Newspapers, dust, and various junk that littered a city fallen from grace swept up in an elliptic circle as Halorin raced past. Cars jostled and a few alarms would go off when Hal stepped it up a notch or two. He was agile. Vaulting neatly over link fences and springing off of cars at 75 miles an hour. Halorin jumped from the hood of a truck to an awning of a building to springboard into the air and land on the roof of the warehouse he was tasked to scope out. He landed in a graceful front flip, making minimal sound.

He stood up and looked around. Nothing. There was a bum across the street, clutching a paper bag with the lip of a bottle poking out. Halorin shook his head. Just a quarter mile away there were skyscrapers from a guy clinging to alcohol, the last thing the poor chump had going for him. Can’t save everyone’s day, Halorin figured.

The costume Halorin wore appeared flashy and heroic, however most anything Halorin did served a purpose. Serge from uptown set him up right. His outfit was formfitting, a little thicker than typical spandex. It was some sort of synthetic, durable armor. Serge ranted and raved about it for a full 15 minutes, of which Halorin heard about 30 seconds. He caught the essentials. Stops most conventional firearms, to an extent. Would hurt like Hell in the process, but it’s better to have a bruise than a window for a stomach. On the inside there was material to keep Halorin dry. Hypothermia wasn’t going to be a problem, but Halorin didn’t see himself winding up in water too often. He couldn’t control fish with his mind and he had no plans of stopping the evil Sammy the Sea Otter who was bent on robbing Paragon City Aquarium, but it’s better to be safe than sorry.

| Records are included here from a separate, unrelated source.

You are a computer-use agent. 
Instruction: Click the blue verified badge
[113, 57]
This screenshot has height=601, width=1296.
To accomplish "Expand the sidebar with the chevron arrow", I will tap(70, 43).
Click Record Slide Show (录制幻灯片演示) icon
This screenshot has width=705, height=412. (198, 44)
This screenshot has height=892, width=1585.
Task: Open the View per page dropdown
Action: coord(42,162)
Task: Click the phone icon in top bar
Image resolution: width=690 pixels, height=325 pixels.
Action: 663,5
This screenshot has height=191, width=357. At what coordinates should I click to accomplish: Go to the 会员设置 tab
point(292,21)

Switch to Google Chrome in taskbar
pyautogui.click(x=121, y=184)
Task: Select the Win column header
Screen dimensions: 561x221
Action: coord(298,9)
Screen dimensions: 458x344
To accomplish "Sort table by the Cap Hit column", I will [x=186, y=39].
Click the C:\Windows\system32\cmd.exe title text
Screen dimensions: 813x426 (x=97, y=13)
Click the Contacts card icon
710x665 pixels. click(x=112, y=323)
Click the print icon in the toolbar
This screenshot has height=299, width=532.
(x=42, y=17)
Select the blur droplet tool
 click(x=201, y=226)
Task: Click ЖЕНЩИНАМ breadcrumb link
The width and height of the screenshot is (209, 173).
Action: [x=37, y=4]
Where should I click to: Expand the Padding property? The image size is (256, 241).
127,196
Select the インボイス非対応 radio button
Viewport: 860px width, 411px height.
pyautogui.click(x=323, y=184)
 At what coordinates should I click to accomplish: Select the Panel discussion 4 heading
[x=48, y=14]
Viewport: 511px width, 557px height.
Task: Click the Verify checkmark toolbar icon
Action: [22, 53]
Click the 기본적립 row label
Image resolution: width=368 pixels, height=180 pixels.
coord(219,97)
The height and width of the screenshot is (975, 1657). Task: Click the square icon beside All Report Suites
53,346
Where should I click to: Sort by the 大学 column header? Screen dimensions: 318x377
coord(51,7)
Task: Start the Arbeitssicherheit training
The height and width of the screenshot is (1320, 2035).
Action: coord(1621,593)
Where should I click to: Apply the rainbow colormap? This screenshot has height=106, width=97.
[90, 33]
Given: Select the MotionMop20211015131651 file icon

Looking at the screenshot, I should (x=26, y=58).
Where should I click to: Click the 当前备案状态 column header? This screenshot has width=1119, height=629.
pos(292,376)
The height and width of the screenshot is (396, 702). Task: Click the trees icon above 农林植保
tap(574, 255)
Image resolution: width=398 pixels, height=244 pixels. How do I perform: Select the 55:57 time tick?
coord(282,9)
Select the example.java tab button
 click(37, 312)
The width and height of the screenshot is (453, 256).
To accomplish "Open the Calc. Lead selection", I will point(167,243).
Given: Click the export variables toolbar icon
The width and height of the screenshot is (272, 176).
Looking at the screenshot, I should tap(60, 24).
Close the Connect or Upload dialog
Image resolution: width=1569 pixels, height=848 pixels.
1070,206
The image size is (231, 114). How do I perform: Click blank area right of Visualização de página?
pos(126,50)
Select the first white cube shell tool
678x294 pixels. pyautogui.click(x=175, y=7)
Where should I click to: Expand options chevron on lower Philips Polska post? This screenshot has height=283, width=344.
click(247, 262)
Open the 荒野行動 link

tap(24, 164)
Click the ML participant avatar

His utility belt came with the works. Slots for pills, stimulants, recorders, trackers, lockpicks, handcuffs, you name it. An extra communicator was a nice touch. He’d never know if the one integrated into his costume’s left hand would short out.

The domino mask Hal wore around his eyes wasn’t to make him look like a raccoon, though a journalist in the local paper wrote an article to the contrary. However, the mask could grant Halorin night vision, infared vision, and could let him see feeds from security cameras that it could link to.

An ex-thief in hero’s clothing had many tricks for the do-gooder trade. When the powers of Jeet Kune Do, street smarts, the mutant ability to control kinetic energy, the latest technology, and an ego combined it wasn’t Captain Planet that would jump out. Halorin wasn’t one to make Saturday morning cartoons about. He didn’t mind that too much.

A smirk came to his lips as he approached the ledge of the warehouse’s roof and looked down the narrow alley alongside. There was a window he could probably get through. He doubted there was an alarm. His snitch said that these guys have only been using this warehouse for about a month now and they’ve been assured it wouldn’t be touched by whoever was funding this operation. An hour’s worth of being Hal’s punching bag didn’t produce the name of who that ‘whoever’ was, so Halorin figured he’d find that out later.

Later would have to come pretty soon, too. Wilkins has been on Halorin’s [censored] all week. He was supposed to have followed up on this lead days ago. Hal assured Wilkins it’d be looked into tonight, though. There was something about the urgency in Wilkins’ tone. He must run across assignments and jobs like this all the time. Why does he care so much? Halorin lowered his brow. Halorin was no Calculus expert, but even he knew when something didn’t add up right.

Halorin brought his left hand up to his mouth and spoke quietly, “This is Halorin. I got an assignment out here in Steel Canyon. Coordinates should be posting on y’er comms, whoever’s out there. Might get sticky so it ain’t gonna hurt t’have some back-up. Who’s out there?”